Idris Telemmier, one of the last surviving Ints from the first war with the Architects, is a key to this endeavour, but he has his own plans. His modified brain allows him to reach out and touch the mind of an Architect, and he knows that what they do to the planets they destroy is forced upon them, that they are simply slaves to some greater master. Since no one else seems to think it worth trying to find these masters, Idris is scouring Unspace for them in secret. But though this complex research is being supported by factions of multiple species and would benefit the entire universe, there are still those who will see it all burn to regain power and control of the generation ships and research station. As frustrating as it was, it’s depressingly realistic to see politicians and oligarchs causing conflict and sacrificing the majority just for the sake of keeping their status.
The tension that came from the political side of things was an interesting contrast to the tensions within the small team trying to kill the Architects, and upped the stakes because Idris and his fellow Ints are suddenly racing not only against these destructive beings, but also fleeing those who would try to sabotage them. And it showed the ways in which life and conflict carries on even outside the bubble of those trying to save the world, which isn’t always something I see in these kinds of stories. The other thing I absolutely loved was the way Tchaikovsky kept upping the stakes, cracking open the very nature of the universe, and the ending wouldn’t leave me for days after I’d finished it. I am a big fan of existential sci-fi stories and this was done very well.
It’s hard to talk about too much else without spoiling the twists and turns of the plot, but I will say that the great universal-truth reveals that we get in Lords of Uncreation were incredibly satisfying and what I have been waiting for since reading Shards of Earth two years ago, and that I really enjoyed the development of the characters, especially Idris, Olli, and Havaer. Idris has been alive for about a century, never ageing or sleeping, and though that made being in his point of view very depressing at times, I loved seeing him in the Unspace sequences where the strength of his mind could take control and he didn’t have to deal with his physicality or his emotions.
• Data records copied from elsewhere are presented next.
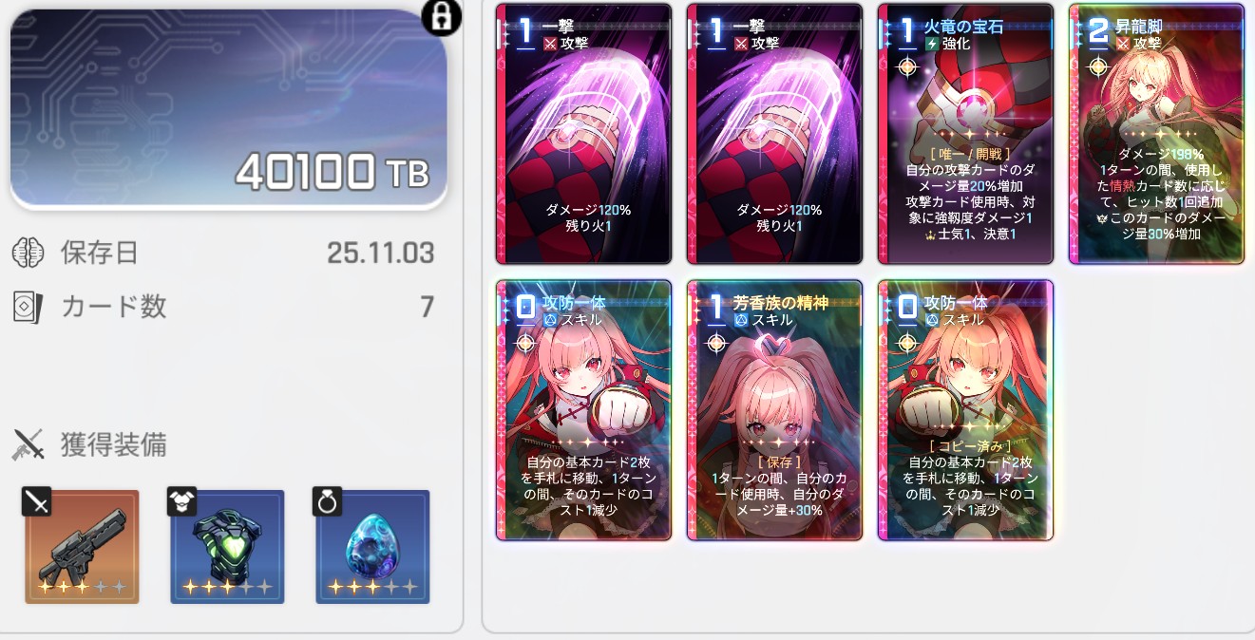Screen dimensions: 1255x640
Task: Select the green armor equipment icon
Action: click(x=227, y=547)
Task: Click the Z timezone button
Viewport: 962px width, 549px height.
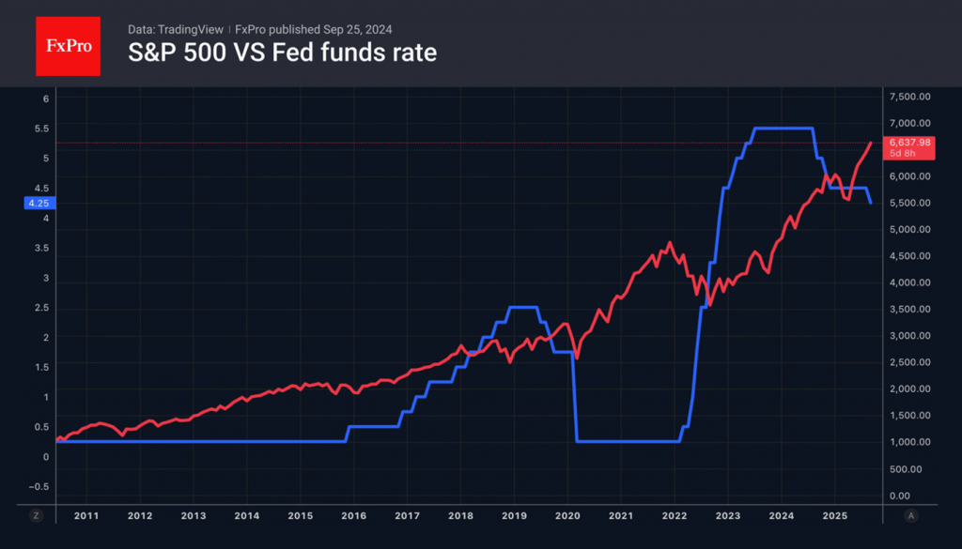Action: point(37,516)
Olli, the disabled machine specialist and captain of the Vulture God, is the character that grew on me the most throughout the series, and the way her story ends up entwined with the mysterious Essiel was a really cool element that brought in extra world-building and upped the tension. And Havaer has interested me from the start, because he gives an insight into the nature of the ever-shifting politics and I enjoyed his calm presence and his heroics.
Though the story has ended with Lords of Uncreation I could see the author doing other stories within the same universe, because there is so much left to discover, and I would definitely read a spin-off about Olli and her Essiel escapades, because I want to know more about these weird clam-aliens and what they actually think of the world. But overall I enjoyed the way everything was wrapped up, and I recommend the entire Final Architecture series for anyone looking for some epic space opera.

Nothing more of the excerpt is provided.